Destaco exatamente essa fala porque, apesar de ensinar algo totalmente errado e inapropriado para uma criança, ficou bem claro ao longo do filme que havia um grande amor e cuidado na relação de pai para filho. O tempo que Osamu dedicava a Shota, dando-lhe carinho e atenção, fez-me pensar que, se ele não vivesse uma vida tão miserável sem acesso a um mínimo básico de dignidade, se dele não tivesse sido tirado o direito a uma educação de qualidade, talvez fosse um pai que não ensinasse o filho a roubar.

Volto, então, ao juízo de valor pelo ponto de vista… Sempre tenho a sensação – quando leio em jornais casos de jovens infratores, pais, normalmente negros e pobres já na estrutura preconceituosa que se prolifera, e seus filhos – de que, junto ao julgamento do erro (o roubo em si, ensinar a roubar) a sociedade julga e condena o pobre que é levado a isso como um ser desumano, cruel, sem amor, quase como se fosse um animal, um monstro sem amor algum para ter filhos… Mas a literatura e a sétima arte nos permitem enxergar outra realidade: são, na maioria das vezes, pessoas muito simples e comuns que estão lutando pela sobrevivência com as pobres armas e os poucos meios/recursos que têm.

Sei que pode parecer louca, estranha ou meio sem pé nem cabeça essa minha reflexão, mas a verdade é que o maior culpado disso tudo deve ser sempre o Estado que não dá a todos oportunidades mínimas dignas de vivência.
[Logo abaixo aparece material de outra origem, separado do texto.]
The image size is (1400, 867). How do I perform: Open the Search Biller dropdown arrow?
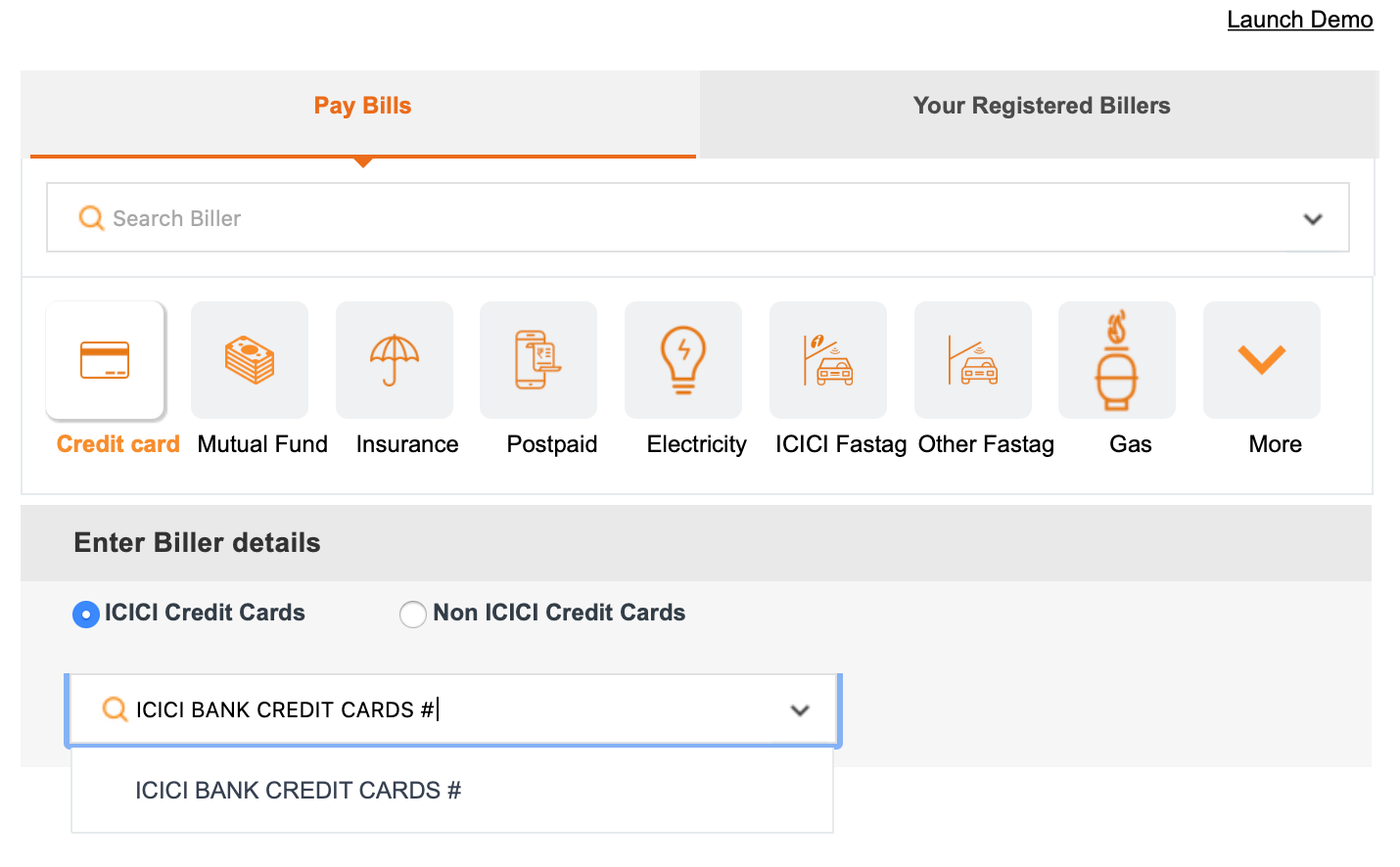[1313, 219]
Sim, mínima de vivência, que deve ser mais do que a mera e também indigna sobrevivência.

Os pobres, miseráveis, carentes de tudo também são gente que sente como a gente. Eles também amam e cuidam.
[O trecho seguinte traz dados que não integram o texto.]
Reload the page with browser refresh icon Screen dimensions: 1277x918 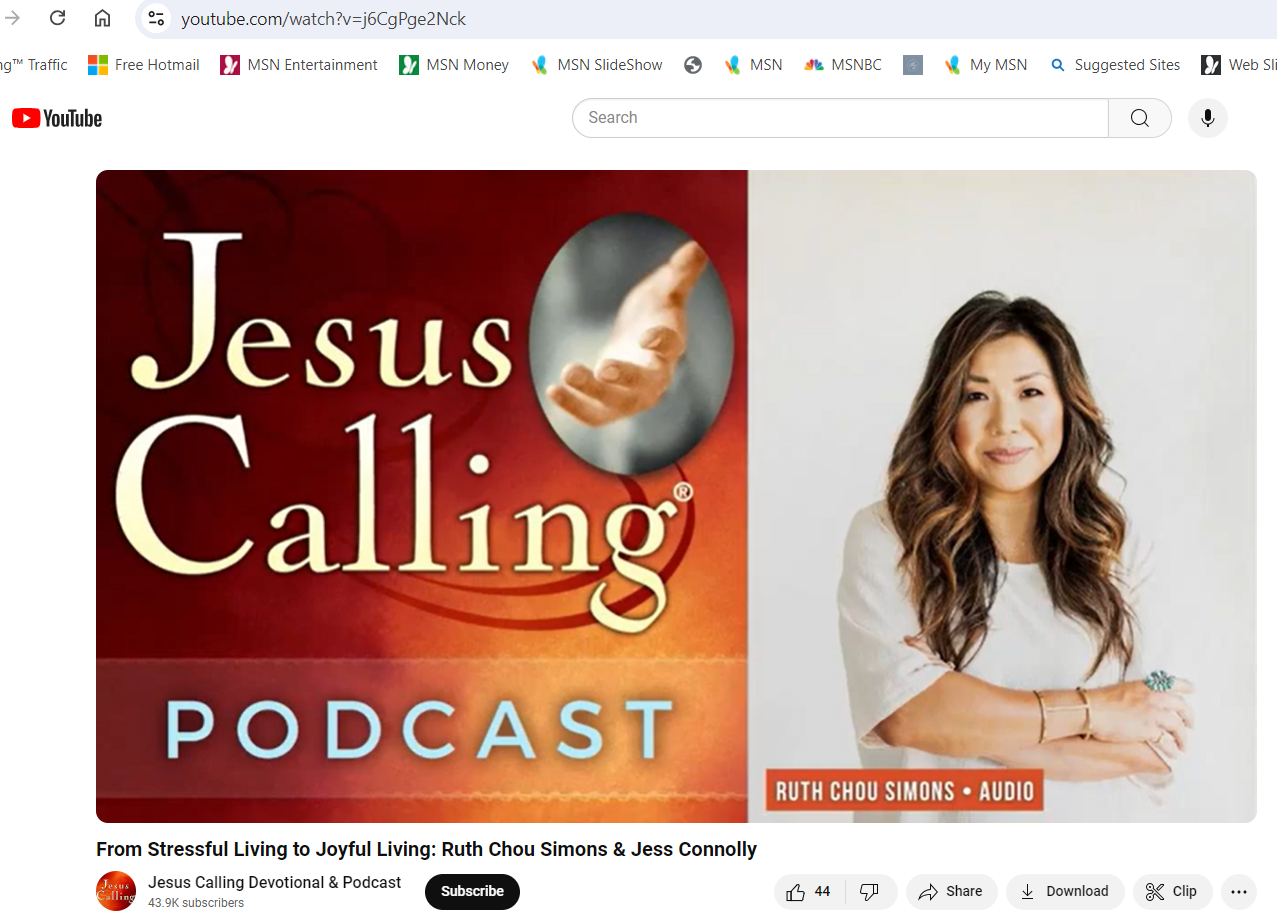point(58,18)
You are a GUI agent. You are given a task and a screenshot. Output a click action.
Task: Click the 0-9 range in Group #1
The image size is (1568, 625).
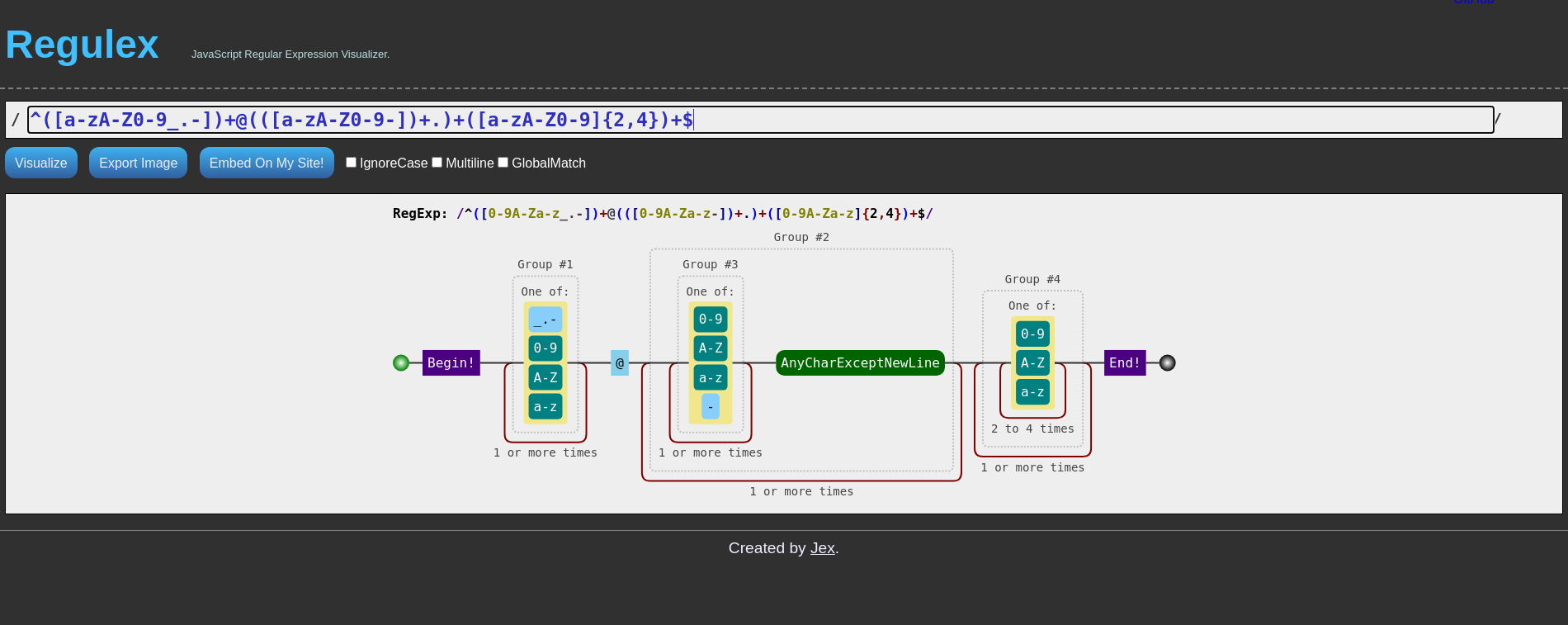(545, 348)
Desculpem, mais uma vez, se fujo do filme para falar da vida, da nossa vida a partir do que vejo e me faz pensar. Pensar e sofrer, pensar e chorar pela dor de tanta gente… Porque quando vejo um político corrupto e mal-intencionado ser acalentado por um pai, também político e corrupto, que o protege dizendo “meu garoto”, “deixem o garoto fora disso” e passa a mão na cabeça do filhinho de 40 anos, mas, de outro lado, também vejo os filhos de pretos pobres levando porrada na nuca (e são quase todos pretos) e aos quase brancos pobres como pretos, como é que pretos, pobres e mulatos e quase brancos quase pretos de tão pobres são tratados, não consigo não me indignar.